# New Goats!!!



## Sweet Gum Minis (Oct 6, 2007)

I saw this buck at the show in September and he never seemed to leave my mind so I decided just to bite the bullet and get him. He's Kids Corral PT Cruiser. (At least that's what I'm naming him. LOL) He has massive potential and gorgeous udders behind him. Not to mention he's polled and moonspotted too!









While we were there I looked at her doelings for sale but preferred a mature doe so she offered me Kids Corral PB&Abe's Civil War. I couldn't leave without her so here she is too...









I had no intention what so ever to get anymore does but what did I do? Got Civil. Now we're done, just going to get kids born and work on getting some of our herdname in the show ring. Wish us luck!


----------



## StaceyRosado (Oct 5, 2007)

I have heard those words out of your mouth way to many times this year! 

Well you know that i think Civil is beautiful


----------



## fcnubian (Oct 23, 2007)

I love your buck! He's handsome!!!! 

Your doe is pretty to.


----------



## Muddy Creek Farm (Oct 5, 2007)

Now Ashley, I thought we did the "no more black bucks" chant :wink: 

They are beautiful Congrats!


----------



## Sweet Gum Minis (Oct 6, 2007)

I know, what was I thinking??? I needed another buck like a hole in the head. He's going to be used a lot though. Can't wait!


----------



## Muddy Creek Farm (Oct 5, 2007)

I have 4 bucks and five does at the moment :shock: But I am going to pick two more does up and possibly sell one of the does I have now...

I saw Civil at a show earlier in the year, but I just saw her in the pen, not in the ring.


----------



## Sweet Gum Minis (Oct 6, 2007)

I have 19 does and 5 bucks. Still too many, but I can't help myself!

Who are you selling? I can't wait to see my babies coming in December!


----------



## Muddy Creek Farm (Oct 5, 2007)

I am selling Beri, bred to Kazam. I am keeping my numbers low so I can keep some of my bucks' babies!
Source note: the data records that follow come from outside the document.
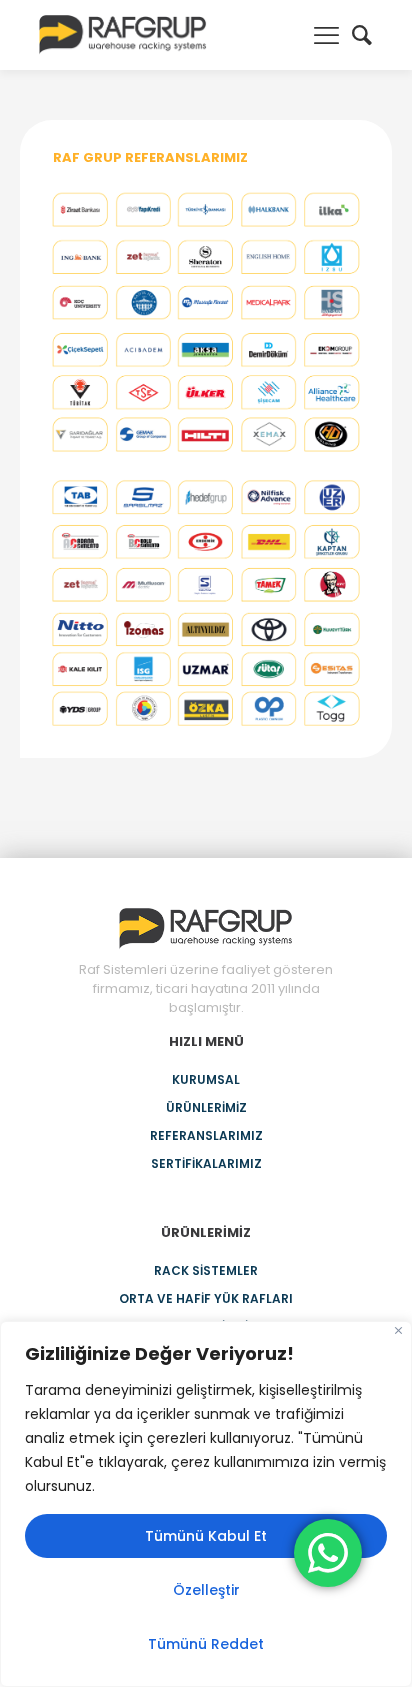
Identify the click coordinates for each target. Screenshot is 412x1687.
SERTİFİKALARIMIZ (206, 1163)
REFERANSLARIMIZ (206, 1135)
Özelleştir (206, 1590)
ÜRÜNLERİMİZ (206, 1107)
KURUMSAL (206, 1079)
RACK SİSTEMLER (206, 1270)
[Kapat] (398, 1330)
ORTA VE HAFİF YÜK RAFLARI (206, 1298)
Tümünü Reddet (206, 1644)
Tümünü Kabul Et (206, 1536)
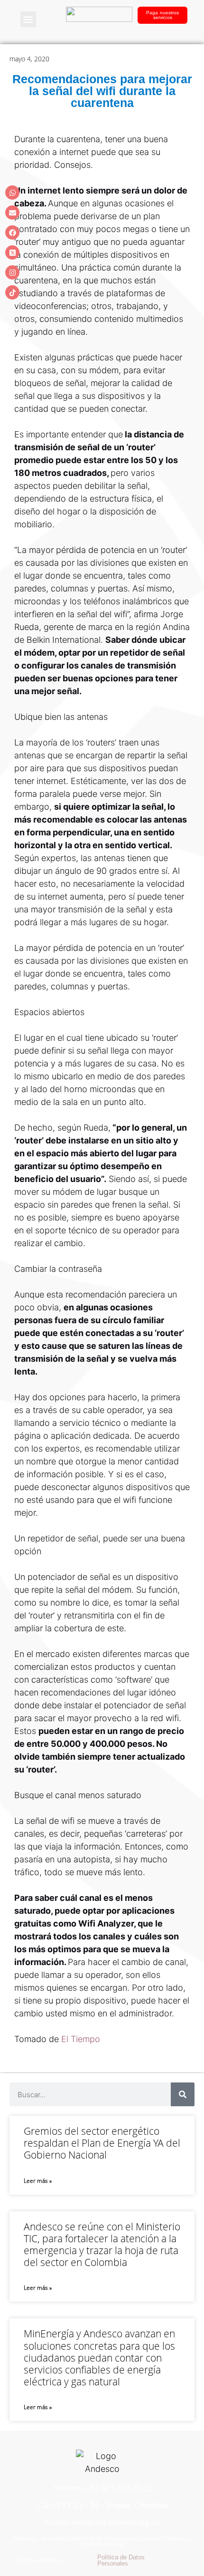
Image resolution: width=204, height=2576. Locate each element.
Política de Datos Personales (121, 2560)
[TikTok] (12, 292)
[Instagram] (12, 272)
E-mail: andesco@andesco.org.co (102, 2522)
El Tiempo (81, 2039)
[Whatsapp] (12, 192)
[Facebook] (12, 232)
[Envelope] (12, 212)
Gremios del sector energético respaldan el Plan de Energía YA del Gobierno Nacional (102, 2142)
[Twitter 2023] (12, 252)
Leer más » (38, 2181)
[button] (28, 19)
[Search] (183, 2094)
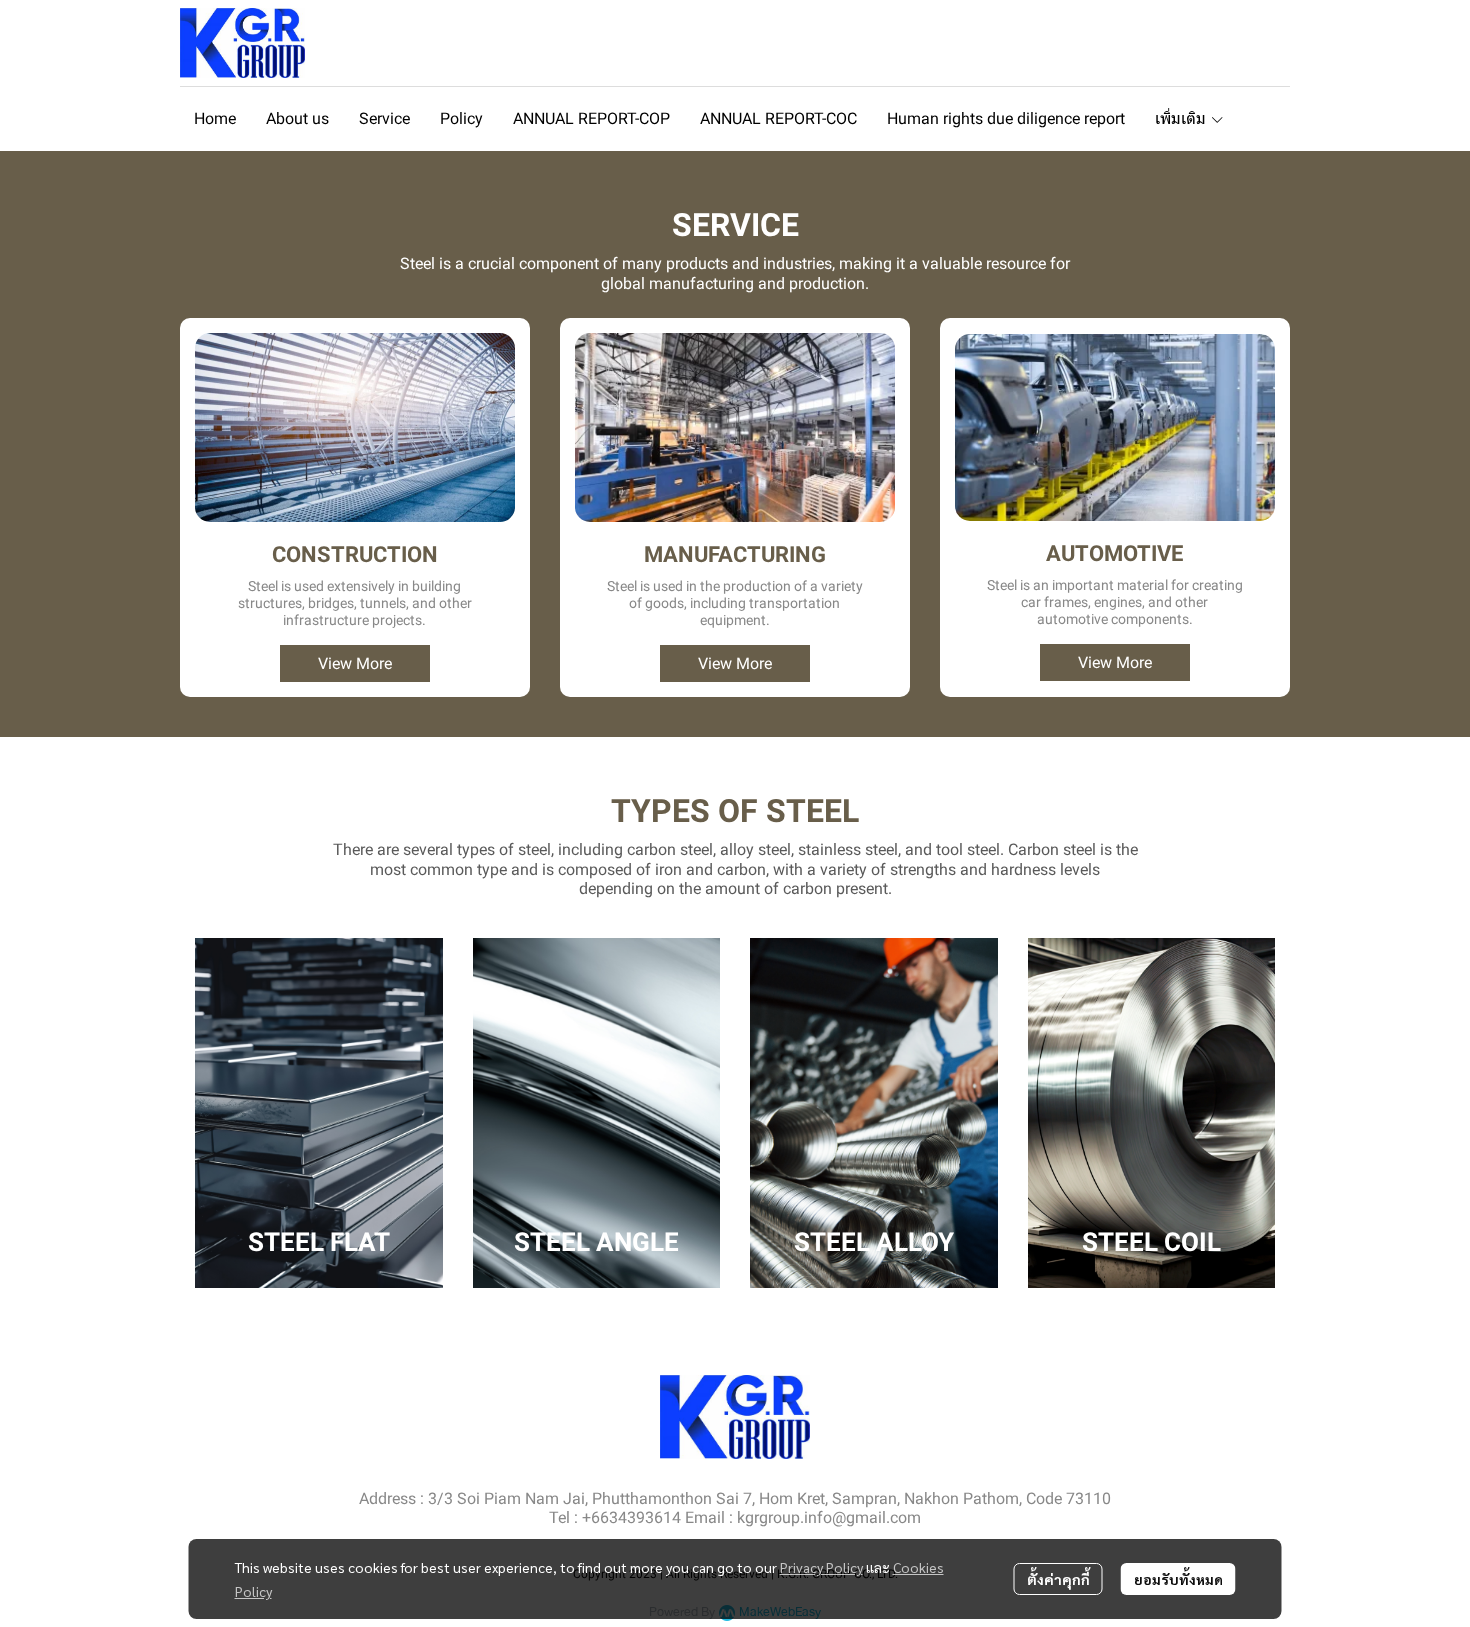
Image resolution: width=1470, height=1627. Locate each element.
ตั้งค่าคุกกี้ (1058, 1579)
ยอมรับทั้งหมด (1178, 1579)
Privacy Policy (821, 1567)
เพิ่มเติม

I can't wait until kidding season!


----------



## laststraw (Oct 7, 2007)

Ashley, you make me LOL!!! :lol: They are both beautiful and that buck is going to give you some fab kids!


----------



## getchagoat (Julie) (Oct 5, 2007)

Nice udder on your doe and good looking buck. And we think we have too many bucks. 3 to 43 does. Crazy.


----------



## GSFarm (Oct 6, 2007)

I love that doe! She's so pretty!


----------



## hornless (Oct 5, 2007)

Nice looking doe. Kids Corral is awesome. Hey MCF, if you ever sell Upset, coulda let me know? I *almost* bought her when she was for sale, decided against it, and now really want her! Oh, and did you sell Meredith?


----------



## Muddy Creek Farm (Oct 5, 2007)

I'll let you know if we ever do  Yes we sold Meredith, she is now in Fort Meyers Florida.


----------



## Sweet Gum Minis (Oct 6, 2007)

I'm going to keep a few doe kids from each of my bucks too and then some of the older girls might have to go. I am already planning to sell a couple of the first fresheners once they kid out, but we'll have to wait and see who else.


----------



## Muddy Creek Farm (Oct 5, 2007)

I don't have any Does except for Beri that I am planning to sell. I just can NOT wait to see the kids this kidding season!!!! And the show season ) I especially can't wait to see Hollywood's kids!


----------



## fritzie (Oct 6, 2007)

oh i can see why you got them. that doe is great & so is the little buck


----------



## liz (Oct 5, 2007)

They are both sure to add more beauties to your herd...he is a cutie and Civil has a really awesome udder...what color is she? Shaved down like that you can see she is 2 different colors but what 2?


----------